Dataset records:

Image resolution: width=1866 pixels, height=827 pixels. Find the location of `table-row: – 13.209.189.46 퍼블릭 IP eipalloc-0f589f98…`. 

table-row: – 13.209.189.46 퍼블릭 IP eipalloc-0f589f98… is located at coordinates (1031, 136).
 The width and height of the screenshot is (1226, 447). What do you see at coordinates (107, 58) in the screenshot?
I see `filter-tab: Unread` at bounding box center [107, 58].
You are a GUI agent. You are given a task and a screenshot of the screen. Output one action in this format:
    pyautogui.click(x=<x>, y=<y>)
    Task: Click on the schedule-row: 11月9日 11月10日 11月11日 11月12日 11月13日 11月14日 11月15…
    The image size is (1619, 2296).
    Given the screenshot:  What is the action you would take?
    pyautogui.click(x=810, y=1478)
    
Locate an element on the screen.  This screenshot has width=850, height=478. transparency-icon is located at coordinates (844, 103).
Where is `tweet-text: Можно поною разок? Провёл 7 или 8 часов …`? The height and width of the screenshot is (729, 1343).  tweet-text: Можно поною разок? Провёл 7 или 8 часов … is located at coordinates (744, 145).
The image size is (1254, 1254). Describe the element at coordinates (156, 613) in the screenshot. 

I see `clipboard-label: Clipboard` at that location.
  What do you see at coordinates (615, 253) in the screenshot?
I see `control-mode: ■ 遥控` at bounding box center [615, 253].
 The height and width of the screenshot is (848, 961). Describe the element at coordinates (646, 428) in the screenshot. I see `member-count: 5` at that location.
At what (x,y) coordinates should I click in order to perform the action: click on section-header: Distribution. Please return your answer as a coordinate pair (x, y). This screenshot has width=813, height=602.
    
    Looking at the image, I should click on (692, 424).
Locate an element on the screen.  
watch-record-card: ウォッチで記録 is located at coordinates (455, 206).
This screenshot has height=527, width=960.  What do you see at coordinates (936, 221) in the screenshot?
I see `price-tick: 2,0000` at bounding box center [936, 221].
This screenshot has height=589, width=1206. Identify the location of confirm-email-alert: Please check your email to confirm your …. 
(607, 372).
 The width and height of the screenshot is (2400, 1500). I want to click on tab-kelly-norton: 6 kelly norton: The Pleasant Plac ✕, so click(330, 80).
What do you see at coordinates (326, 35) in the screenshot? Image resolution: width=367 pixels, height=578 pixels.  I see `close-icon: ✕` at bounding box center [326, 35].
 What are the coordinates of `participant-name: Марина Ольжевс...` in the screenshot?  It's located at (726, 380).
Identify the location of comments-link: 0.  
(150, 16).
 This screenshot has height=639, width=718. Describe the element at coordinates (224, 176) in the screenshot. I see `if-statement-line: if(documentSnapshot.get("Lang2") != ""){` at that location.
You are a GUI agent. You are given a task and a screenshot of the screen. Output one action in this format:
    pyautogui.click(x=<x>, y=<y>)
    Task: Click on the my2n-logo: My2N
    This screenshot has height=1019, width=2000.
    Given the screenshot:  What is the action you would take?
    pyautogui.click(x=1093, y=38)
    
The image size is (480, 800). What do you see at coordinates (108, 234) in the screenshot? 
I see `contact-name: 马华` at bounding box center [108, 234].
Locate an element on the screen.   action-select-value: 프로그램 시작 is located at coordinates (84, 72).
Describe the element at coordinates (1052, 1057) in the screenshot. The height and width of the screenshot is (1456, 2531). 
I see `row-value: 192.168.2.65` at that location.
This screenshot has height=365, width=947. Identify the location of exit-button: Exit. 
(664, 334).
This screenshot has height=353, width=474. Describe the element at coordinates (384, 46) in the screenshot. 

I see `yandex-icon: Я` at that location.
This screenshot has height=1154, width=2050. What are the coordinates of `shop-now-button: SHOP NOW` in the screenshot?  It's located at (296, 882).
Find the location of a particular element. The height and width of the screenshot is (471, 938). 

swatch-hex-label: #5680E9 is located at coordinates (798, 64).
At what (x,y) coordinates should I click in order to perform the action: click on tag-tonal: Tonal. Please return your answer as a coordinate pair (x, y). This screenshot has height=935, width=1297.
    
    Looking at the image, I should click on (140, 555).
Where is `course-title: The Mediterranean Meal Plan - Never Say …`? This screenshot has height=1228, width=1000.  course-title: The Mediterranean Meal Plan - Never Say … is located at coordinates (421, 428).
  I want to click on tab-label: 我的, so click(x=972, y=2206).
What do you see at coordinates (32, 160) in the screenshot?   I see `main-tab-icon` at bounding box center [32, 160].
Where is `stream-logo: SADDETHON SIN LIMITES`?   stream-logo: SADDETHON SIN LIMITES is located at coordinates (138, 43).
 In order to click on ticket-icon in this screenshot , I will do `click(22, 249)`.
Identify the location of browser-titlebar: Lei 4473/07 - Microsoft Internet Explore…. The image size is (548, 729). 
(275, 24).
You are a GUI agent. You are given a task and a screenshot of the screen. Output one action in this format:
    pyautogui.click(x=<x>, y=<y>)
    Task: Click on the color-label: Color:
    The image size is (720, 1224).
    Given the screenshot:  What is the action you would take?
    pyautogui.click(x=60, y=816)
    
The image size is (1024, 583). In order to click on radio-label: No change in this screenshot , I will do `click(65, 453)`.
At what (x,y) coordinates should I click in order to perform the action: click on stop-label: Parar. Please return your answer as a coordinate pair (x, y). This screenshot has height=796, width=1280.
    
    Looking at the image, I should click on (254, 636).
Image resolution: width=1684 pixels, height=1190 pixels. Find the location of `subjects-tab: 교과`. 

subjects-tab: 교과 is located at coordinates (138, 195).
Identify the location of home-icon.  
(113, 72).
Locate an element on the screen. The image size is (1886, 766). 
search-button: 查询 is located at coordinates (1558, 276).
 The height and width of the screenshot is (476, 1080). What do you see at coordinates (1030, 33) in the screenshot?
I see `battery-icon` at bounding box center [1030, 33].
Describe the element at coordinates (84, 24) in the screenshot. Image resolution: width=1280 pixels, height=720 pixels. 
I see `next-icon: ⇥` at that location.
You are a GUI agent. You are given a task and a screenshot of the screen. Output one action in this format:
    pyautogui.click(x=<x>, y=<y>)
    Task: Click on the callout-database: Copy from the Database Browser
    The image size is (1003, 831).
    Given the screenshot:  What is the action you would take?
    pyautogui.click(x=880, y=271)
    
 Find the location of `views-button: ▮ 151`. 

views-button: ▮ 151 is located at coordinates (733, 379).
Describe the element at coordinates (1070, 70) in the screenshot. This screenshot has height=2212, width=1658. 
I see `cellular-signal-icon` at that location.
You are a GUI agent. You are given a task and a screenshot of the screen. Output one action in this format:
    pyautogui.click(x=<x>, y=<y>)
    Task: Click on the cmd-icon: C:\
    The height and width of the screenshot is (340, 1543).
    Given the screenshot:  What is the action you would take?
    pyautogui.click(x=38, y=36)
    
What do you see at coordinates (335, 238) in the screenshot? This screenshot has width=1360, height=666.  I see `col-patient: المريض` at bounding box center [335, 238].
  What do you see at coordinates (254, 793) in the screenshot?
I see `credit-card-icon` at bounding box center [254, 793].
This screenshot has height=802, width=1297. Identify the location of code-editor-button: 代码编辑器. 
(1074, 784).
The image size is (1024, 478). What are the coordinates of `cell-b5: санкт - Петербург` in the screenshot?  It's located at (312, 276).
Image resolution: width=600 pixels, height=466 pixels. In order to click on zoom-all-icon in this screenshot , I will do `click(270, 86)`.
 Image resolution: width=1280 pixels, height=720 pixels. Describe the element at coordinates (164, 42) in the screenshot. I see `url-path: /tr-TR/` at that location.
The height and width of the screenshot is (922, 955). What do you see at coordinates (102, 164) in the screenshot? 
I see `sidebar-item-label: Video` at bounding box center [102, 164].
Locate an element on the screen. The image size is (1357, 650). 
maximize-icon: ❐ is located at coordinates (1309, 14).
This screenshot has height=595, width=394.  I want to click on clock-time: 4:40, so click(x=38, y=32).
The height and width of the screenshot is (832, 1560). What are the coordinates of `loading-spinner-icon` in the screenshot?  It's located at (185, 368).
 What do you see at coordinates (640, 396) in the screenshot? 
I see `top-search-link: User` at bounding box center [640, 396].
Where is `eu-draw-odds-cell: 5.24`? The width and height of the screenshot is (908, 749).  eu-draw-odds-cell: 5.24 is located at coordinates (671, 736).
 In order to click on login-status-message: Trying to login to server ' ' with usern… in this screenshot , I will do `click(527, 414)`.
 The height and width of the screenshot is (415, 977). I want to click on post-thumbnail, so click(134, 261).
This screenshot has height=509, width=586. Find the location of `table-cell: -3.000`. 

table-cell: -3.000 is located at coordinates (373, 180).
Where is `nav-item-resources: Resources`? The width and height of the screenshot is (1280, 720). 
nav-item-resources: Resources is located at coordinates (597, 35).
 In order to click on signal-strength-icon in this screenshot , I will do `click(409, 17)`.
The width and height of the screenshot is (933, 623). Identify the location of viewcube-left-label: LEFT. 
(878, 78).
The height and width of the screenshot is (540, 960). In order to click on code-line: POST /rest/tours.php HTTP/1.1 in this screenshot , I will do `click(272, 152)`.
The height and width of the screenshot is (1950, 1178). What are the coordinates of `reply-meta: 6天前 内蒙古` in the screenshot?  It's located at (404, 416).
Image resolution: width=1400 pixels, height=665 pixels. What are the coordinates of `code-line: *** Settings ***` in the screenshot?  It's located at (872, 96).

Exercise directions:
Convert everything from the start of the data down to the line containing "The width and height of the screenshot is (1226, 447)." into a JSON list of strings, with one string per line and blank lines omitted.

Response to the exercise:
[
  "Image resolution: width=1866 pixels, height=827 pixels. Find the location of `table-row: – 13.209.189.46 퍼블릭 IP eipalloc-0f589f98…`. ",
  "table-row: – 13.209.189.46 퍼블릭 IP eipalloc-0f589f98… is located at coordinates (1031, 136).",
  " The width and height of the screenshot is (1226, 447). What do you see at coordinates (107, 58) in the screenshot?"
]